Overview

Russian Roulette with cats. Draw cards until someone pulls the Exploding Kitten. Use action cards to peek at the deck, shuffle it, steal from opponents, or force them to draw — and be the last player standing.

2 – 5Players
15–20 minPlay Time
7+Age

Whitney’s Review

Likes

  • Hilarious illustrations throughout
  • Easy to learn in under 5 minutes
  • Quick to play — great for a round or a break
  • Equal-chance design: skill matters, but sometimes you just draw the kitten

Dislikes

  • One box maxes out at 5 players (combine versions to expand)
  • Cards will wear out with heavy use — invest in card sleeves

First Impressions

I was initially horrified by the exploding cat concept. That horror dissipated in the first five minutes of our first game with the NSFW version. The images aren’t offensive — they’re just hilarious. Dirty humour, inappropriate themes, ridiculously-named cards. The family-friendly version has the same energy with age-appropriate illustrations.

The Oatmeal really came through on this one.

Thoughts

Exploding Kittens is fast and easy to learn. Stack your hand with defensive and offensive cards, avoid the Exploding Kitten, and be the last player standing. You can explain it in two minutes.

One detail that catches card-game veterans off guard: you draw to end your turn, not to start it. You can also play as many or as few cards on your turn as you want — even none. If you choose to do nothing, just draw and your turn is over.

The cards do most of the work. Action cards are paired or tripled for stealing effects. Five different non-action cards let you sift through the discard pile. Even cards without printed actions have uses. The game rewards hand management, but not in an overwhelming way.
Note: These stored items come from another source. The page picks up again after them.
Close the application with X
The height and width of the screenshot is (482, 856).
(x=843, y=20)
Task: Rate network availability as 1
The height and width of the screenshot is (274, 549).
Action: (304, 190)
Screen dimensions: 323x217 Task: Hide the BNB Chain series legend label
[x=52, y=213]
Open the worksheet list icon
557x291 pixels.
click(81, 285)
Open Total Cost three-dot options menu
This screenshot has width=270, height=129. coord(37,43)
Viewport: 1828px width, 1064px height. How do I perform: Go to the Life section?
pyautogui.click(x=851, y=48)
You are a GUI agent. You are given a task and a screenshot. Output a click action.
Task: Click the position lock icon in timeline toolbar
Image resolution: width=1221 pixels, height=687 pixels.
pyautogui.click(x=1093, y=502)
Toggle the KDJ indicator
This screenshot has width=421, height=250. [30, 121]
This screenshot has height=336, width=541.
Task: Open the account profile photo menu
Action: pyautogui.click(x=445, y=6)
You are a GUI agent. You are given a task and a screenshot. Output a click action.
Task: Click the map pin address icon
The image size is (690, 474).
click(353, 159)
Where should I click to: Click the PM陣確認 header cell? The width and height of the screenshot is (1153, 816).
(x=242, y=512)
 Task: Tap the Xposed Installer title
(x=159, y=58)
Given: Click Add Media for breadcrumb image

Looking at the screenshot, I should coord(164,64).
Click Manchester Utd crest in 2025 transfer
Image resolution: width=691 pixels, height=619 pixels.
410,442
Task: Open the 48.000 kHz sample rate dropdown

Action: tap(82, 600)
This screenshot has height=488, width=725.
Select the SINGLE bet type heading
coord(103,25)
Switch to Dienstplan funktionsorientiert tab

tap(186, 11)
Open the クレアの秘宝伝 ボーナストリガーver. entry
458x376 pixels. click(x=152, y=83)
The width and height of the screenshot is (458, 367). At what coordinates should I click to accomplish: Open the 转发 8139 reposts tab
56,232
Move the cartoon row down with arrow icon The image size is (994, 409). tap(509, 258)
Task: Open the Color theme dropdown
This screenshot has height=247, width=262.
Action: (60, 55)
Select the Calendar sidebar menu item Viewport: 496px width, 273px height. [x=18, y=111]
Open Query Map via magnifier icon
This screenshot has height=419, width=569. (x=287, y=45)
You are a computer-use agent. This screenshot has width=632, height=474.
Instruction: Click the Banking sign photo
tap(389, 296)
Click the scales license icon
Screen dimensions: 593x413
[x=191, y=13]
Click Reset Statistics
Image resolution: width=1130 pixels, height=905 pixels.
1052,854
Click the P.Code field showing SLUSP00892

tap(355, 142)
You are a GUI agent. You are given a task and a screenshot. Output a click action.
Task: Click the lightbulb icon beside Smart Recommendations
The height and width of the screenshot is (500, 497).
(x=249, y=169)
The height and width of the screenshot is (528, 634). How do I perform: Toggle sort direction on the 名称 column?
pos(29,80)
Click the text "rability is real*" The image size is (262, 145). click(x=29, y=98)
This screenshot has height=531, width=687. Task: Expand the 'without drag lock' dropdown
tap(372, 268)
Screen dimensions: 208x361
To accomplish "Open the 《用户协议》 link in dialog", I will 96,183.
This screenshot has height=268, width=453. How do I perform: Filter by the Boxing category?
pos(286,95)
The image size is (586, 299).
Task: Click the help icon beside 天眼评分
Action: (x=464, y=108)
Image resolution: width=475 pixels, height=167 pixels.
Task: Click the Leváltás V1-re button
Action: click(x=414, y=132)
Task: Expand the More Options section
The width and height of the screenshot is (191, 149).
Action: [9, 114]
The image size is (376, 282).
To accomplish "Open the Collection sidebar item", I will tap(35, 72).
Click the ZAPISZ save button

The tension spikes without warning. One minute it’s a relaxed card-swapping game; then someone plays an action card and suddenly everyone is piling on, trying to chain their plays before someone drops a Nope. The swing from peaceful to chaotic is fast and consistently entertaining.

The dead still participate. Once you draw an Exploding Kitten without a Defuse card, you’re eliminated — but you get to secretly insert the Exploding Kitten back into the deck, at any depth you choose. That moment of revenge is consistently satisfying.

Conclusion

A great, inexpensive addition to any game collection. Works equally well with two or six players. Suited for adults and older kids, and easy enough to hand to people who don’t usually play games. Not a deep strategy experience, but a reliable, funny, quick-play game that earns its place on any shelf.